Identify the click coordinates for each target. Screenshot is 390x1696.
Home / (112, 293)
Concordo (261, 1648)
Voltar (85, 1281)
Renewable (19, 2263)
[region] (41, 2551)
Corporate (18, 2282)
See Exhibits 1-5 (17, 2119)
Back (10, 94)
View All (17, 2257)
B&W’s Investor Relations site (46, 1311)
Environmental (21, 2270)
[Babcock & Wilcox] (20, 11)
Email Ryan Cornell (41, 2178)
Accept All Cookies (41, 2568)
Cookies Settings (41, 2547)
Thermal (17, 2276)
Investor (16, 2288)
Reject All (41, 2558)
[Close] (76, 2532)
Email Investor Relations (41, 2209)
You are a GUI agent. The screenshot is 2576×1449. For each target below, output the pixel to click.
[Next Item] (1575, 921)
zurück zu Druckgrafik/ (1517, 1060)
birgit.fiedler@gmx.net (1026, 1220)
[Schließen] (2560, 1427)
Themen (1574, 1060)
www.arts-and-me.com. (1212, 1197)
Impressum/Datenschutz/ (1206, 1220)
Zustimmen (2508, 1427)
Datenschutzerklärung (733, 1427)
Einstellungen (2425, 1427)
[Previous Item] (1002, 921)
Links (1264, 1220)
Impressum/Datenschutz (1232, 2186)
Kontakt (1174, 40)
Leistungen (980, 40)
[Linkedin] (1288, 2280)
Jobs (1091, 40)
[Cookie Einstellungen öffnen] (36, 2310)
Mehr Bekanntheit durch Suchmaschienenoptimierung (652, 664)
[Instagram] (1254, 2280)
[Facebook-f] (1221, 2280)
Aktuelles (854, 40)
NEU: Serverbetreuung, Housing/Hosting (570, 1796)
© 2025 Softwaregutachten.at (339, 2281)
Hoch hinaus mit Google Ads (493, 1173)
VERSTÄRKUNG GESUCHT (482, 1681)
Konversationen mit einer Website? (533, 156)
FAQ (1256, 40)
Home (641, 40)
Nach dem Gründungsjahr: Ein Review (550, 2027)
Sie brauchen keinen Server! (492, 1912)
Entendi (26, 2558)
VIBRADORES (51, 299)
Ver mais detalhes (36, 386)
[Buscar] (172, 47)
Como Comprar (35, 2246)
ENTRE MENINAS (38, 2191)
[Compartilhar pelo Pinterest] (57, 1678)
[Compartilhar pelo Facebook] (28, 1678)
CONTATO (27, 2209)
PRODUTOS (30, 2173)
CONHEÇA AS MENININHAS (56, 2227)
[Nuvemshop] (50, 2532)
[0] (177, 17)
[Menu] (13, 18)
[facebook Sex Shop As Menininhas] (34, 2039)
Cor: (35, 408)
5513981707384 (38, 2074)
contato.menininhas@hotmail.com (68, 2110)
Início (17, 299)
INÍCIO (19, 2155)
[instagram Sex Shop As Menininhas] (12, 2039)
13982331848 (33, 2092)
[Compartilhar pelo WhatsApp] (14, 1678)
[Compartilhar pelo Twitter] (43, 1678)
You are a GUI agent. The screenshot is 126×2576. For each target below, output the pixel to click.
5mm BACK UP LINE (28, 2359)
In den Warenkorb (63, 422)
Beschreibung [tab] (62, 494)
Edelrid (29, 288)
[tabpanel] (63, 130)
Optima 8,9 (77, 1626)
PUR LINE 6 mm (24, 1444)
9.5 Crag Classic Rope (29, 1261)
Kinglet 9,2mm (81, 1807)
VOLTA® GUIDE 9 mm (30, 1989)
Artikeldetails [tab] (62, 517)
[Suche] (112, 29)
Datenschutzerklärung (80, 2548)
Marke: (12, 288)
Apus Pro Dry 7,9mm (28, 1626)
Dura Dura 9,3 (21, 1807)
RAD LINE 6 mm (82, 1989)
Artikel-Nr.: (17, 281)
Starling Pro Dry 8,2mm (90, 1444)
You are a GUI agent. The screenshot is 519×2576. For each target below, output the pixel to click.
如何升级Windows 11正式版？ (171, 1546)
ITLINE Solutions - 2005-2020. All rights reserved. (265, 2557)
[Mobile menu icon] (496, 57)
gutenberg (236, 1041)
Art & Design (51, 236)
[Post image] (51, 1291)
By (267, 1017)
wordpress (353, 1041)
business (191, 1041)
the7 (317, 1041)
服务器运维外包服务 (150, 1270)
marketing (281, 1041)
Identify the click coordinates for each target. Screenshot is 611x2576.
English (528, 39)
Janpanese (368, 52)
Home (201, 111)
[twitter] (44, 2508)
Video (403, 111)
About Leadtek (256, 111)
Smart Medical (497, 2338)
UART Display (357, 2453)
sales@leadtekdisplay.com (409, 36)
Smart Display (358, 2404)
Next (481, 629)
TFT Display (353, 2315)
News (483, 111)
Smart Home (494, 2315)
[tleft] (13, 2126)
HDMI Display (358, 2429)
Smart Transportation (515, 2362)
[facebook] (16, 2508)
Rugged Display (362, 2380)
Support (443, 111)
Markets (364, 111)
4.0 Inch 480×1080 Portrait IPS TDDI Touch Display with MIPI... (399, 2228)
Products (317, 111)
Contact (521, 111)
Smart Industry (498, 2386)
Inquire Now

- EXERCISE GOAL: How many lines of the records contain "Compartilhar"? Answer with the number only.

- ANSWER TO THIS TASK: 4